Beatrix Wilhelmina Armgard van Oranje Nassau. Since 1980 she’s been the queen and symbol of the Netherlands. As head of state, Queen Beatrix is elevated above all other institutions. It is her task to unite all Dutch citizens. “In accepting this office I have vowed to propagate respect for the nation.”
It wasn’t easy at first. Both her marriage in 1966 to the German Prince Claus so soon after the end of the Second World War and her swearing in as queen exactly 30 years ago this month caused an uproar that echoed far beyond the country’s borders.
‘No home, no throne’
On 30 April 1980 Beatrix took the oath as head of state in Amsterdam’s New Church, as angry squatters nearby chanted geen woning, geen kroning [literally: no home, no coronation – although the Netherlands does not, in fact, crown its monarchs]. It did nothing to change her conviction that she would approach her role as monarch in a different way to that of her predecessors.

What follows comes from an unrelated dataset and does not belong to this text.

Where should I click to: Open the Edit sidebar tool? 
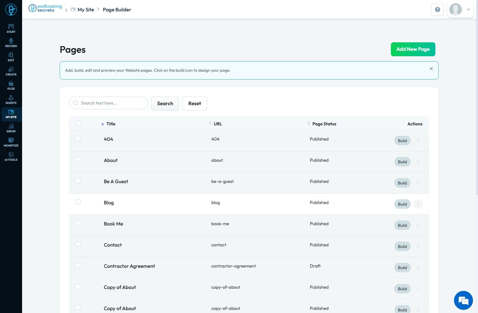pos(11,57)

From the start it was clear the new queen wanted to break with the ‘domesticity’ that had characterised the reign of her mother, Queen Juliana. Her approach was and is one of professionalism and competence, with a greater distance between monarch and people. Beatrix wanted to be addressed as ‘Majesty’ and not ‘ma’am’, as her mother preferred. She selected the best advisers on the basis of their expertise and not on the basis of friendly relations. The Queen’s Day parade past Soestdijk Palace – where Juliana lived - had become too folksy for her liking. She did away with it, and revived more dignified traditions.

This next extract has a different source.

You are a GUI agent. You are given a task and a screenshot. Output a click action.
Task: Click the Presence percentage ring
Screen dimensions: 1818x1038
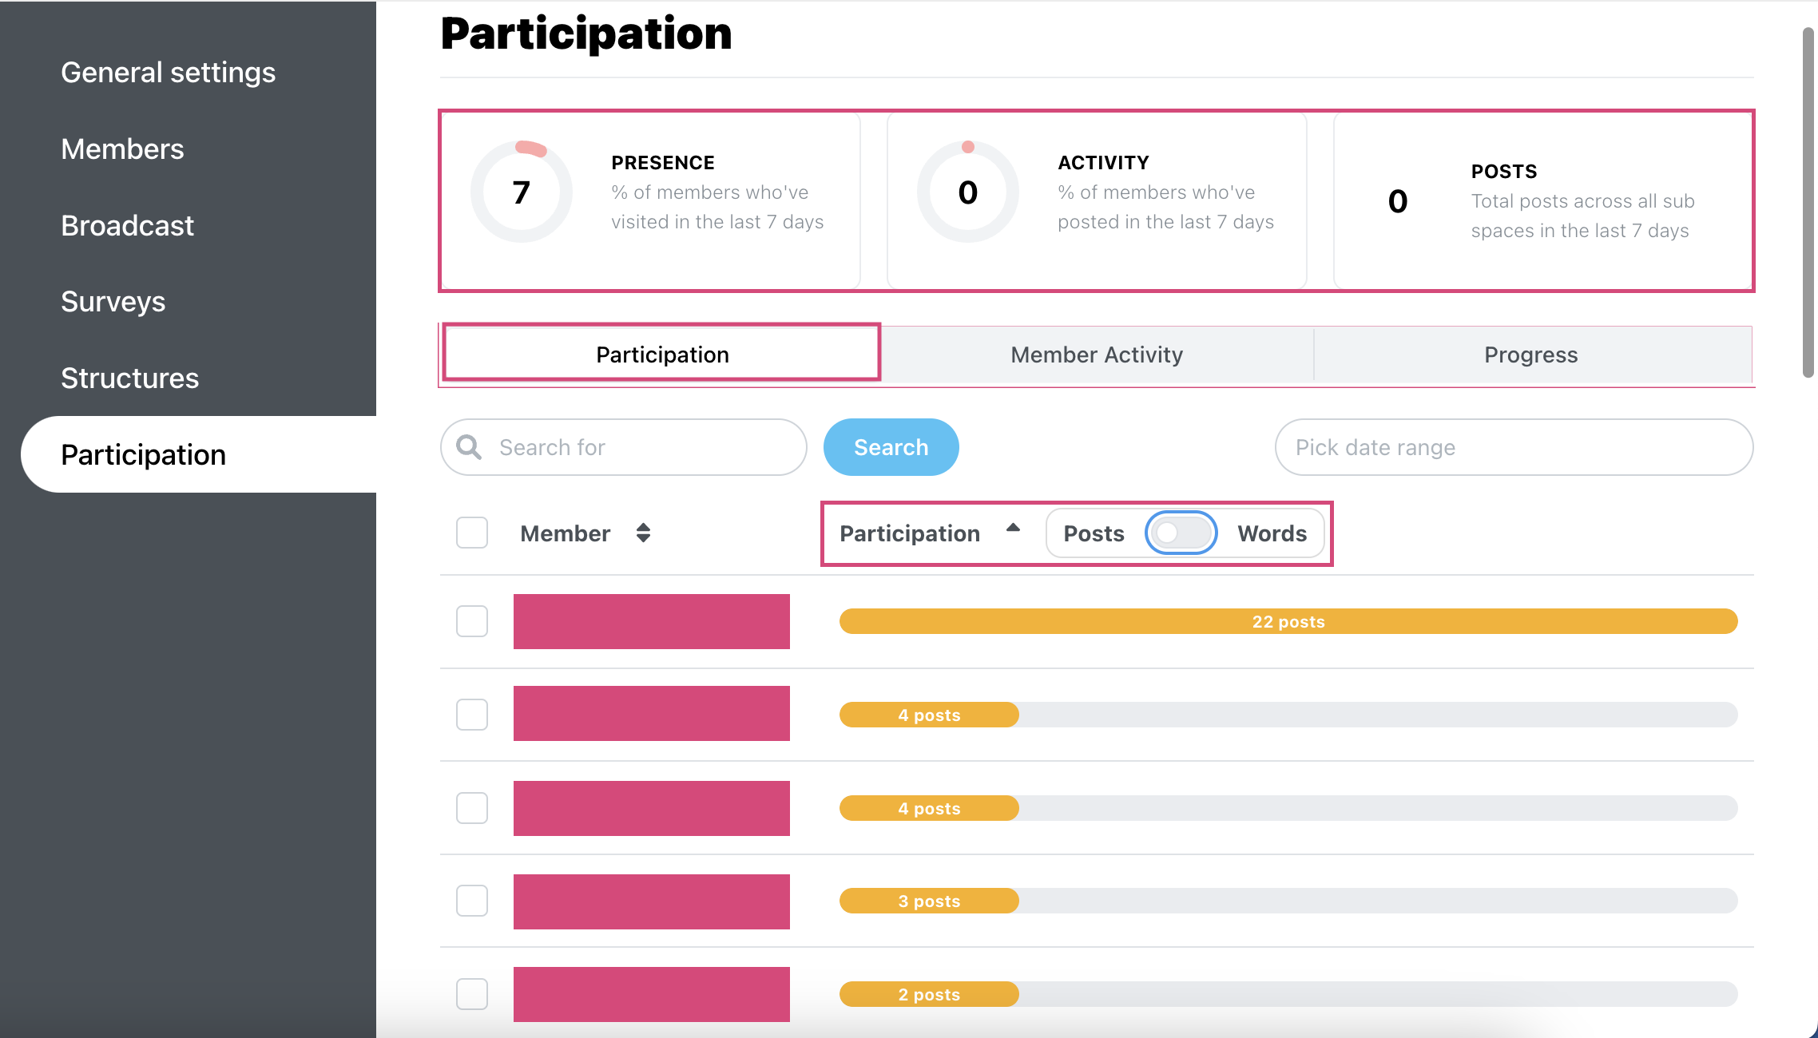coord(521,192)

The queen is closely involved in the substance of government. State visits are prepared in minute detail, and she likes to utter more than just the obvious pleasantries. Over the years this has earned her an excellent reputation as ambassador for the Netherlands.
More than her predecessors, Queen Beatrix has always kept strictly within constitutional boundaries. She has made an art of impartiality, and has never been caught expressing so much as a trace of the pacifism for which her mother was famous. Nevertheless, within her own boundaries she has introduced a number of significant innovations. For example, the hereditary monarchy has been fundamentally altered: men and women are now entirely equal in succession to the throne. Amalia, the eldest daughter of Crown Prince Willem-Alexander, will remain the heir to the throne even if she one day has a brother.

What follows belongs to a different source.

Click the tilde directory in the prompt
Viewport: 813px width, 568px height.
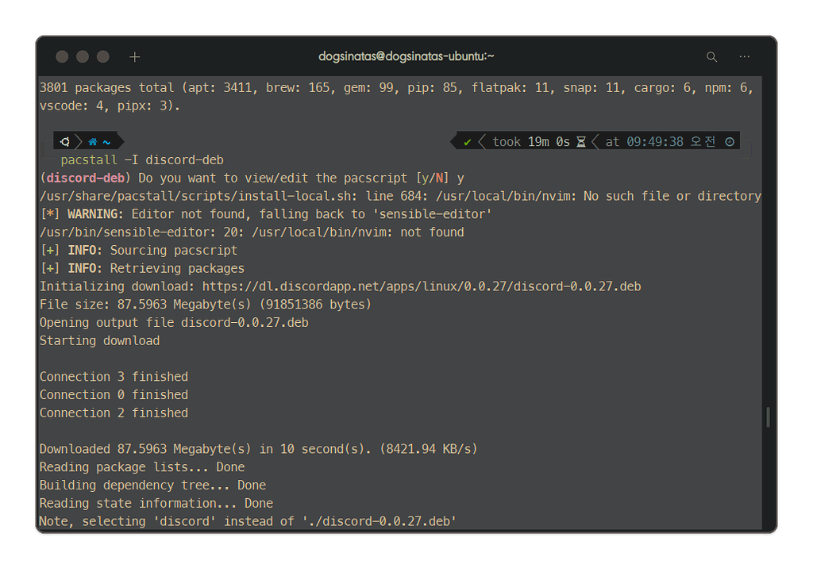(106, 142)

The greatest innovation is that Queen Beatrix, renowned for maintaining tight control, loosened the reins when it comes to her three sons’ choice of spouse. Not one of them is married to a member of a foreign royal family. In fact, the family is becoming increasingly Dutch – between them Beatrix and her sister Princess Margriet have seven sons, and only one has a foreign wife. Crown Prince Willem-Alexander is married to Argentinian-born Máxima Zorreguieta. When the protestant prince takes the throne, Queen Máxima will sit beside him as a Roman Catholic ‘commoner’ – a sign that Beatrix is not dogmatic and has moved with the times.
With her professional approach and carefully nurtured distance between monarch and people, Beatrix has turned out to be an impeccable queen – so impeccable it’s almost dull. This is probably why people gloat over the occasional blots on her copybook that have come to light. And take such delight if for once the immaculate haircut becomes dishevelled, as happened in 1999 when the Queen went to express her sympathy with the victims of Hurricane Lenny in Curaçao.
When Beatrix does show her emotions, such as after the Enschede firework disaster of 2000 or the 2009 Queen’s Day attack, it’s greatly appreciated. Elevated she may be, but it’s when she occasionally shows her feelings that she is most successful in uniting her subjects.